Nice... I'm based in malaysia. all my kings are malayan king cobra. the name only serves locality. i dun think theres subspecies in kings. Or yet to be identified. although there are different phases.


----------



## galactico (Mar 20, 2011)

simply stunning snakes:2thumb:


----------



## Podarcis (Mar 1, 2010)

Apparently the anti venom that work for yours doesn't work for the Indian varieties. Have you heard this?


----------



## Piraya1 (Feb 26, 2007)

Check out luke yeomans stories

Hearing in King Cobras


----------



## Iguanaquinn (Nov 13, 2010)

King of snakes!!! Sensational looking animals! Don't even think they would need to bite, just stick the nut in you!


----------



## kirky1980 (Apr 4, 2010)

what id like to know is how do you get away with it not going for you?

lol i just cant get my head around those pics at all. you must have balls of steal dude 

the mind boggles :lol2:


----------



## Skeet (Nov 25, 2010)

Damn right! WD40 is bloomin expensive and people always use it behind your back...won't be borrowing yours though, will they?

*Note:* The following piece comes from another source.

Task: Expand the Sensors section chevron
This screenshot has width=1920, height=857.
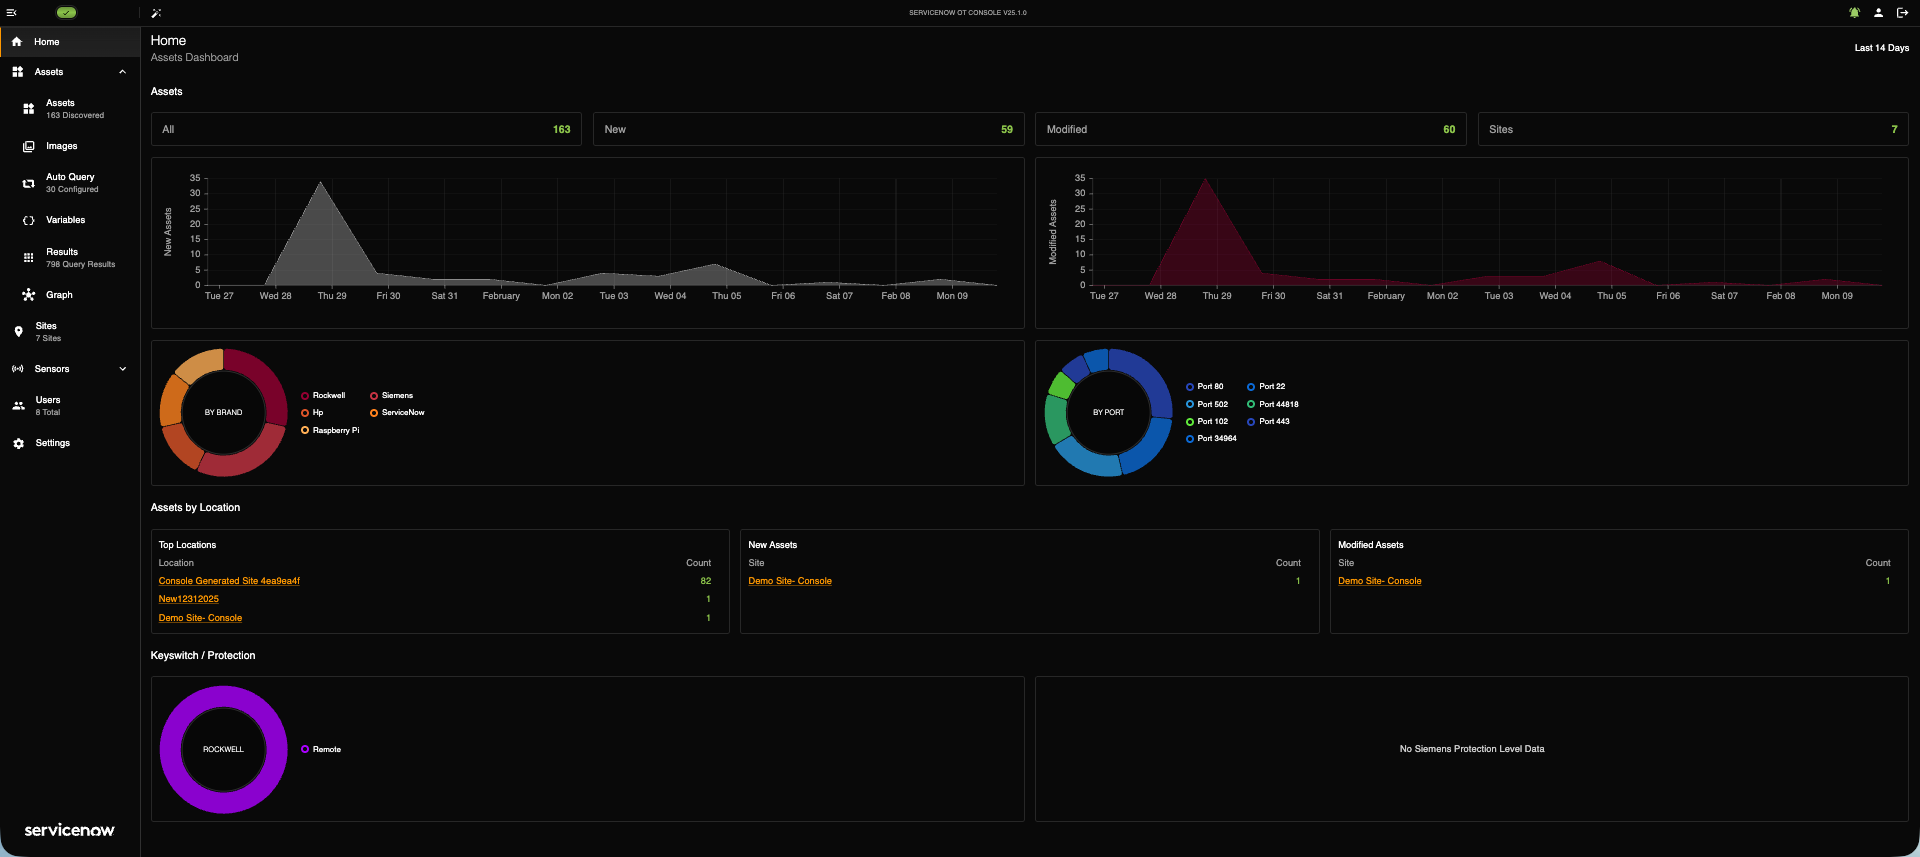Action: (x=123, y=369)
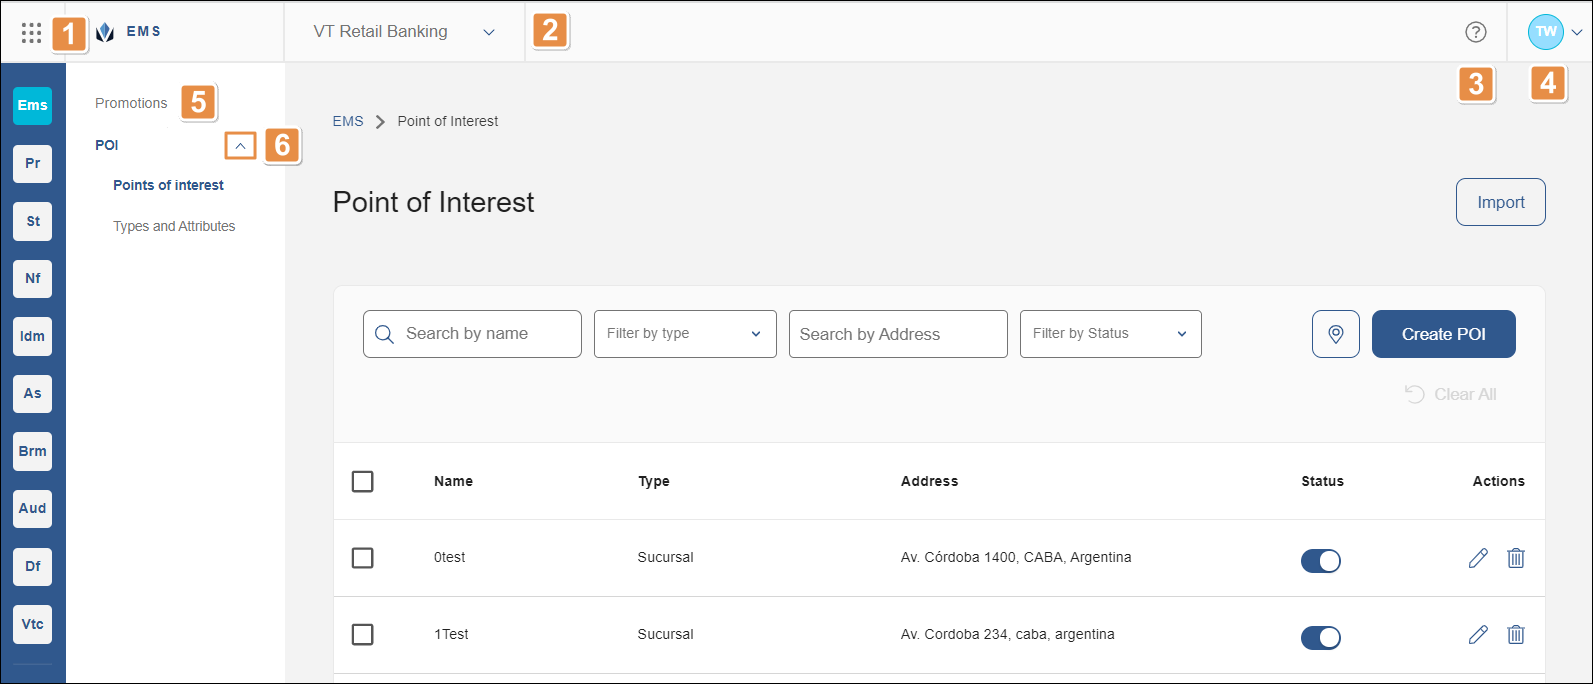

Stunning...just stunning.:notworthy:


----------



## Tyrannosaurus Gex (May 3, 2011)

That's one fearsome looking snake! :gasp:


----------



## moe81 (May 10, 2011)

Thanks everyone. And thats for the Luke Yeomans story. will definately love to read that.



Podarcis said:


> Apparently the anti venom that work for yours doesn't work for the Indian varieties. Have you heard this?


YES. i've heard that. That is why the anti-venin used in malaysia are produced in thailand. the ones from the research centre in india won't work with ours.
Thanks for bringin it up.



Skeet said:


> image
> 
> Damn right! WD40 is bloomin expensive and people always use it behind your back...won't be borrowing yours though, will they?
> 
> Stunning...just stunning.:notworthy:


LOL...That's funny..:no1:
Thnaks.


----------



## moe81 (May 10, 2011)

Some pics of handling kings.


----------



## staffymum (May 21, 2011)

WOW!!
What amazing pics,and beautiful snakes..
"You can be my hero baby..lalalal:whistling2:"....:lol2:
Sorry,just trying to picture an English bloke doing that...:lol2:


----------



## Ssthisto (Aug 31, 2006)

staffymum said:


> WOW!!
> What amazing pics,and beautiful snakes..
> "You can be my hero baby..lalalal:whistling2:"....:lol2:
> Sorry,just trying to picture an English bloke doing that...:lol2:


*chuckle* 

If you'd like to do more than picture it, have a trip to the King Cobra sanctuary in Nottingham.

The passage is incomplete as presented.